I wish I'd found it in time to add to last week's Vespa moment, that's all.

Then I went traipsing further through the work of Mr Diffee and found this:


(Bet there's a whole TV series with dessert, though.) Cartoon by Matthew Diffee, via The Cartoon Bank, originally published in The New Yorker, 24 November 2003.

Looking for info about the cartoonist, I found this - NEW YORKER Cartoonist Matt Diffee - which I obviously had to add because you shouldn't have to go through life without reading this:
So we're cartoonists at THE NEW YORKER, which sounds like a really good thing and a really cool gig, and it is, but there is a lot of rejection involved.

This is last week's reject. It's a restaurant, a fancy restaurant, and there is this announcement: "Will the owner of the black Humvee in the parking lot please get over themselves."
:)

Then that article led to this one - The Artisan Profile - and this:
Matt Diffee is intimately involved with rejection. He’s a cartoonist for The New Yorker Magazine and in his first year with them he drew 15 cartoons per week. This adds up to 780 cartoons in total, and out of these they only bought 4. [...] the next year things improved – they bought 8. [...] Now in his sixth year, his rate of rejection has lowered to a mere 90%, and he sells about a cartoon a week, which puts him in the magazine almost every issue.
All that rejection! Now he's successful, and still gets rejected 90% of the time. Bloody hell. Made of stern stuff, I think.

And that thought led back to a Thoreau post earlier in the week - Thoreau's Journal: 28-Oct-1853 - in which poor Mr Thoreau had to find a place to store all the unsold copies of his book, A Week on the Concord and Merrimack Rivers:
706 copies out of an edition of 1000 which I bought of Munroe four years ago and have ever since been paying for, and have not quite paid for yet. [...] I have now a library of nearly nine hundred volumes, over seven hundred of which I wrote myself.
How could you look at them and go on?
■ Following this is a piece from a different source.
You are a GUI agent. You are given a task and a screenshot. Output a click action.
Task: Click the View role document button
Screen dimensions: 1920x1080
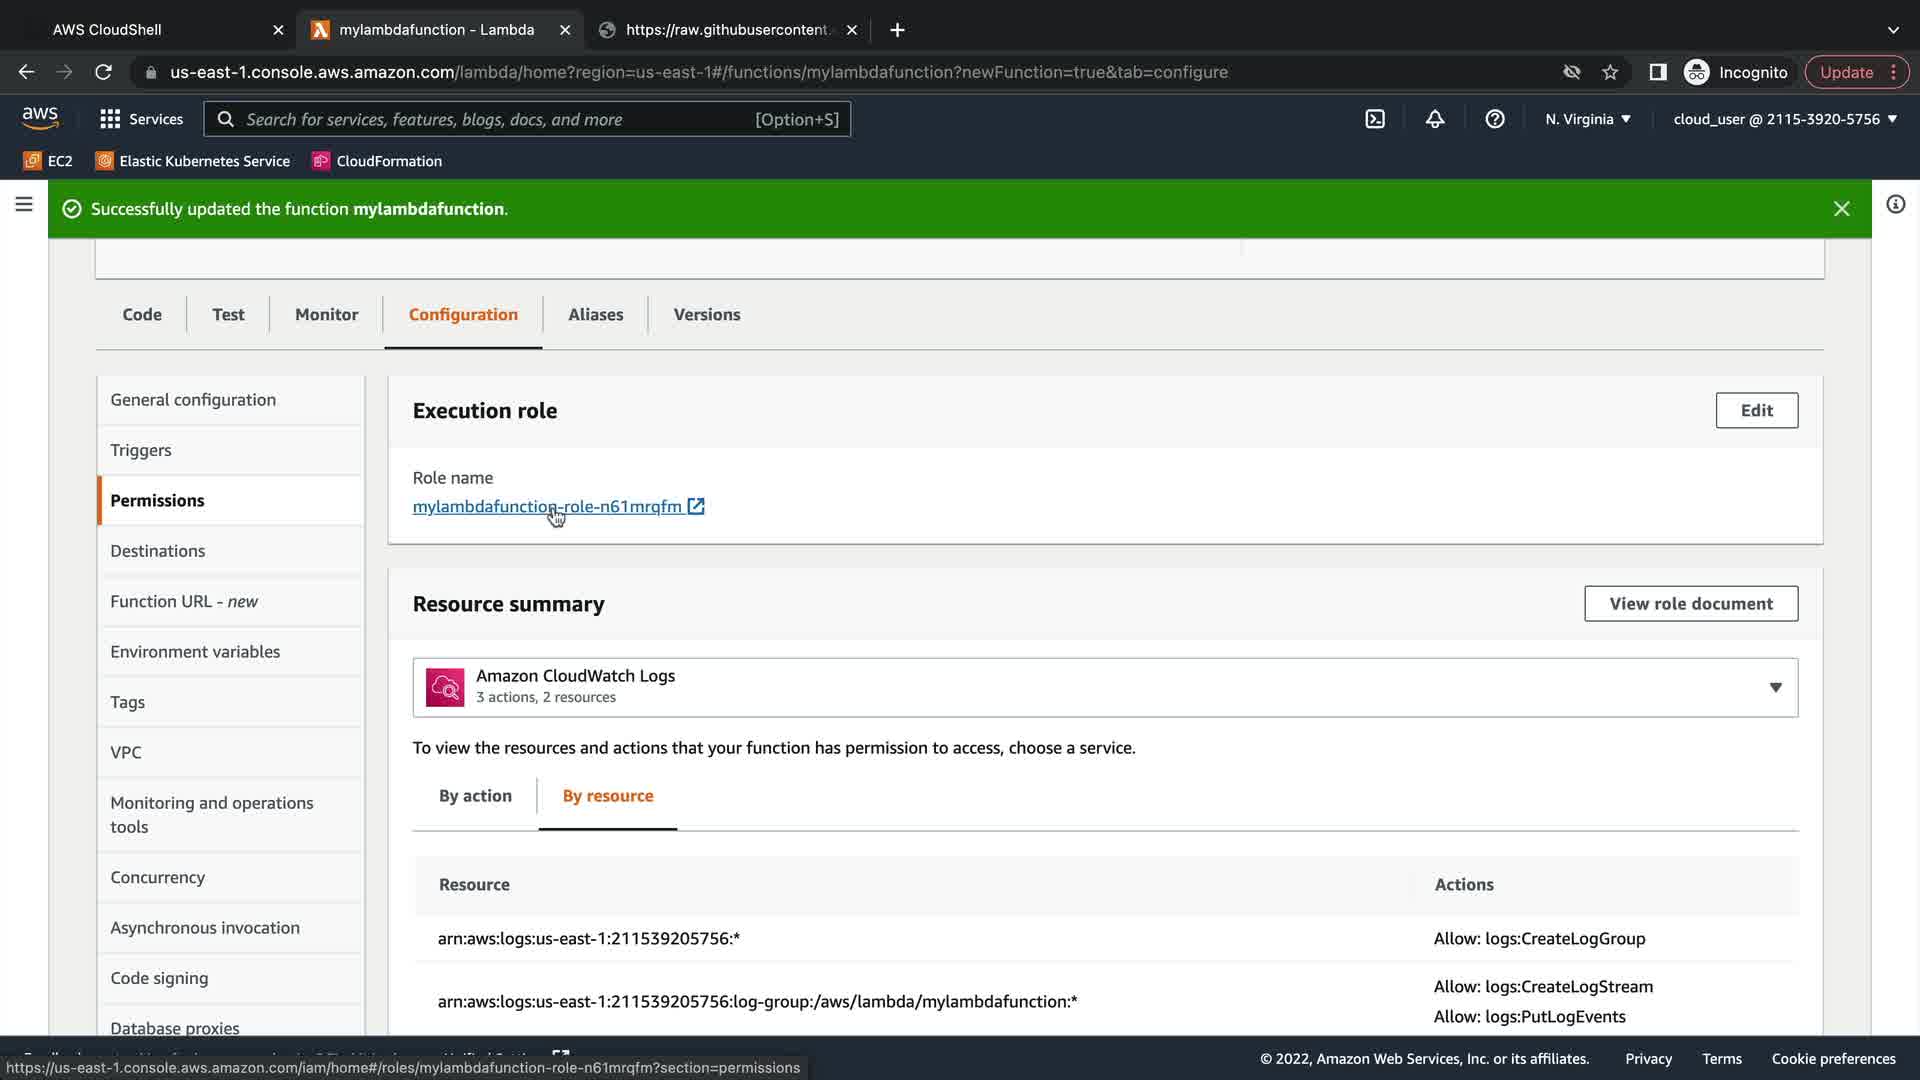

I don't know. I don't think I could. But he did.

Pity there isn't a more uplifting conclusion to this post, really. The end.

No, that's hopeless. Go back to the thing about the Humvee. That was funny. And have a good Friday, please.

Thursday, November 02, 2006

Starry skies above

Cartoon by Michael Leunig: The world is domed
Michael Leunig, cartoon for June, 2005 Calendar (printed supplement), Sydney Morning Herald.

The things I do for you, reader... It took about ten attempts and nearly an hour to get this image uploaded.

Applause and gratitude, please, or throw money.

;)

Wednesday, November 01, 2006

Swallows 2

Remember the swallows who were nesting under the verandah roof in August? I'm happy to announce the babies have finally appeared and are flying around on their own now. Or some of them are. These two are still in the nest:

Photo by Deirdre: baby swallows in nestClick for a larger view. And if you can't quite make them out - look for big black eyes and white face stripes, which is practically all you can see of them: there's corrugated iron above, a nest below, and those big feathers (on the left-hand side of the photo) don't look like anybody in their family, so are probably imports.

UPDATE

Look out... More baby snaps...

A nest just a few metres away from the first one:


Yes, there are six (count 'em: six!) babies. The nest is big enough to accommodate them all because it's a freakish variation on the usual design: I messed with it myself. Years ago the original nest fell down and the resident babies fell with it. I tacked up a temporary house for them - a pocket of shadecloth wired onto an old bit of board - and put the one surviving baby back into it. He/she didn't go on surviving, unfortunately, but the temporary nest stayed where it was and became permanent, the birds returning in later years to add their own nesting materials to the outside of it (at the bottom of the photo you can see a bit of the green shadecloth poking out from within their mud wall extension).

Six babies though? That seems like a lot. I'm guessing that:
(a) the roominess of the nest meant that none fell or were pushed out (allowing more to survive than would normally be the case), or
b) more than one family has taken up residence there.

There's a lot of activity around the nest, anyway. Birds fly in and out all day, including all six of those babies whenever I walk too close.